Su belleza era incomparable; sus ojos, que antes eran purpura, ahora habían adquirido un tono dorado. Una mirada que parecía conjurar misterio y seducción. Bajo su mirada purpurina y dorada, el universo mismo parecía doblegarse.
Ziran ya no era la niña pequeña de antes. Había evolucionado en una joven con una belleza cautivadora.
Los ojos de todos se quedaron sin respiración ante la presencia imponente de Ziran, luego se dirigieron a su espalda. Allí, dos grandes alas purpura doradas flotaban y susurro un sonido temible.
—Párpado... Cuerpo de Dragón Antiguo...
La emoción en el rostro de Xiao Yan aumentó. De pie en el cielo, se postró instantáneamente con respeto sincero.
—¡Señor Dragón Real!
—¡Señor Dragón Real!
Los poderosos de Dong Long Isla siguieron el ejemplo y se postraron instantáneamente, gritando a coro.
En el cielo, Xia Cha y otros miembros del clan Dragón presentes mostraron expresiones sorprendidas. Aunque no eran originarios de Dong Long Isla, habían estado bajo la obediencia de los tres dragones reales por mucho tiempo, así que no se postraron como Xiao Yan y Xia Sha.
—¡Xia Cha! ¡Qing Yan! ¡Qué osadía, al ver a un Señor Dragón Real, no os postráis!
Xiao Yan y Xia Sha rieron nerviosamente. Bajo la mirada purpura dorada, sentían como si su sangre estuviera siendo reprimida.
—Nos postraremos después de descansar... Nos disculpamos por nuestra fatiga.

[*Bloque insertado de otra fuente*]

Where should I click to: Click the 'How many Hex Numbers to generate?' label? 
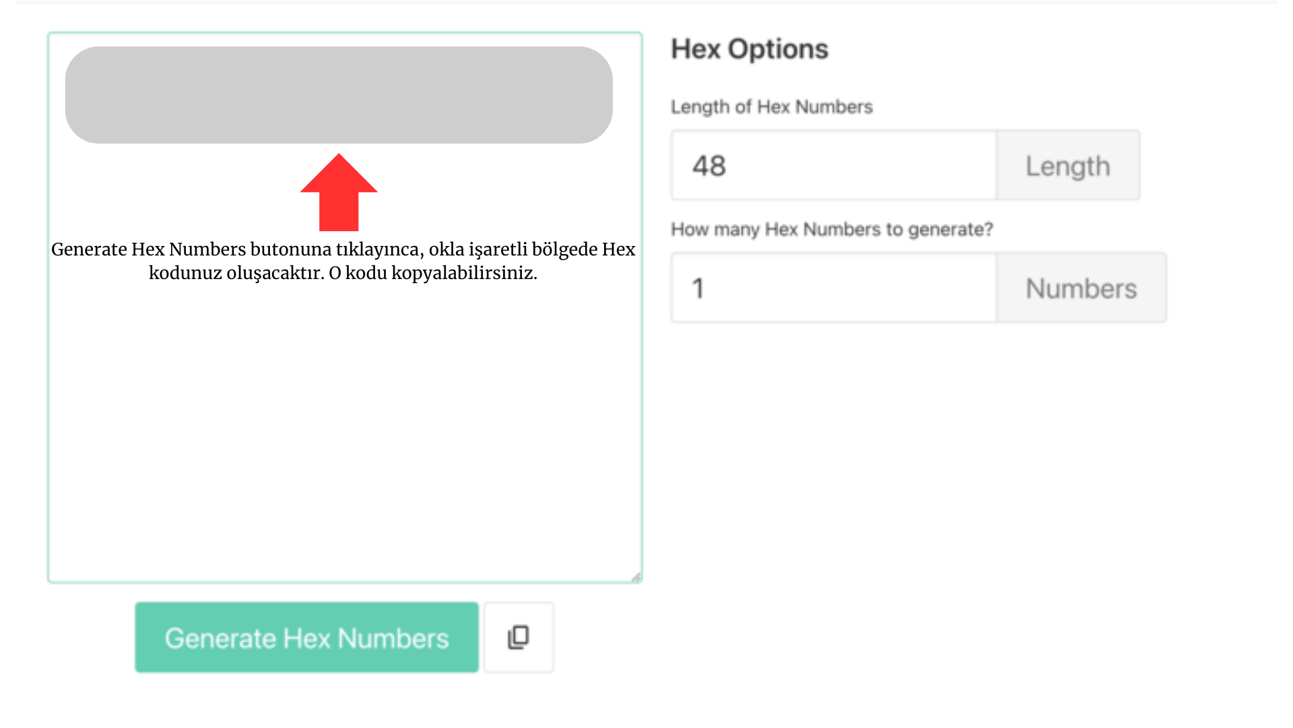[x=832, y=230]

Se miraron entre ellos, decididos a aguantar el esfuerzo. Sin embargo, no se atrevieron a permanecer más tiempo y se retiraron rápidamente.
—¡Bastardo!
Xiao Yan estaba furioso al ver que estos dos huían. Pero Ziran les hizo un gesto con la mano, sus alas purpura doradas se abrieron, y apareció frente a Xiao Yan como una sombra. Su mirada purpura dorada reflejó algo de emoción.
—Descansa... Te he estado esperando.
Ziran le tocó suavemente la frente con un dedo de jade. Una luz purpura dorada brotó de su cuerpo y fluyó directamente a Xiao Yan. En un instante, el cuerpo de Xiao Yan se envolvió en una luz purpura dorada, y sus ojos llenos de venas se cerraron lentamente.